Thanks for the info. I can understand, for EDIT DEFAULTS, not
having the user continue to see state changes. This is the nature of
default values. However, in my mind, this doesn’t necessarily make
sense for the CONFIG mode. Consider the use case of an E-mail
portlet. A reasonable CONFIG mode preference would be the POP server
address for the company. What if the server has moved? Do you then
have to create a new portlet instance and have all users re-customize the end
user preferences? Ideally, you could simply change the preference in
CONFIG mode and have it apply automatically to the current portlet instance in
use.

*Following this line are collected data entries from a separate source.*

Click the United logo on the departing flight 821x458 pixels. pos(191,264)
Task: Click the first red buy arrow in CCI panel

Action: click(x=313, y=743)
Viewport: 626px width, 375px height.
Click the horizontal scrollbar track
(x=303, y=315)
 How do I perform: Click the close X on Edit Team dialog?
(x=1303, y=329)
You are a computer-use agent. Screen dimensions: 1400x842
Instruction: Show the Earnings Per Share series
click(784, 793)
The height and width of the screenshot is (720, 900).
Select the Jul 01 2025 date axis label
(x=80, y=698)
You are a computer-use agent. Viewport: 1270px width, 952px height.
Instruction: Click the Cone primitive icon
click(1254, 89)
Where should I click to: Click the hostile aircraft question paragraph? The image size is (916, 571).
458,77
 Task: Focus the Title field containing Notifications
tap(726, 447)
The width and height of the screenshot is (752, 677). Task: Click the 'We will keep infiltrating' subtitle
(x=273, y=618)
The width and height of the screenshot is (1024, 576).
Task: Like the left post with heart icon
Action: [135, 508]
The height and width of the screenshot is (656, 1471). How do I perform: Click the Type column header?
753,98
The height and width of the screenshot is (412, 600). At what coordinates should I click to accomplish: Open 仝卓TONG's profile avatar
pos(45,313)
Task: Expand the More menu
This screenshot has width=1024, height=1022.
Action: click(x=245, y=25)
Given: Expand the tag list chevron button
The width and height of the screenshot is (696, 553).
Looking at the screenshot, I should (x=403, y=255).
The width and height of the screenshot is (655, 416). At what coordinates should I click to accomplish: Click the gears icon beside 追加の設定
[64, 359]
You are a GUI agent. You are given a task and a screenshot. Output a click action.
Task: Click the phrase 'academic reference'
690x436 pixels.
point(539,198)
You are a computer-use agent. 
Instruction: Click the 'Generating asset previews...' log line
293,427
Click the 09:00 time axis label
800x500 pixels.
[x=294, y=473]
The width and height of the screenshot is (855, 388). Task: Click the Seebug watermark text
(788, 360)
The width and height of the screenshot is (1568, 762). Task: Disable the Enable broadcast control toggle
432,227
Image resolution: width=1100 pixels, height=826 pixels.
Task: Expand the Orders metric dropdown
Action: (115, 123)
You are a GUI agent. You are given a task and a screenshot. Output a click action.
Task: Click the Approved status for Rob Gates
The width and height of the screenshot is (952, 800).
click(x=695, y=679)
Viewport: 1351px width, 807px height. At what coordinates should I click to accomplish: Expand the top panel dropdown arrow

Scott From: Michael
Freedman [mailto:Michael.Freedman@oracle.com] You are correct that the producer can not
retain/assume relationships between portlets. That is entirely the
duty of the consumer. As for CONFIG/EDIT DEFAULTS modes, JSR 168 doesn't
require dynamic inheritence. I.e. there is no requirement/statement that
if a user customizes a configured portlet that that user will continue to see
changes made after the fact to the configuration. Suppose I clone a POP, A, to get a
CCP, B. Also, suppose that I clone the CCP, B, to get a CCP, C. Is
there an inherent hierarchy between B and C? If so, how does it affect
behavior? For instance, suppose I call destroy with portlet, B.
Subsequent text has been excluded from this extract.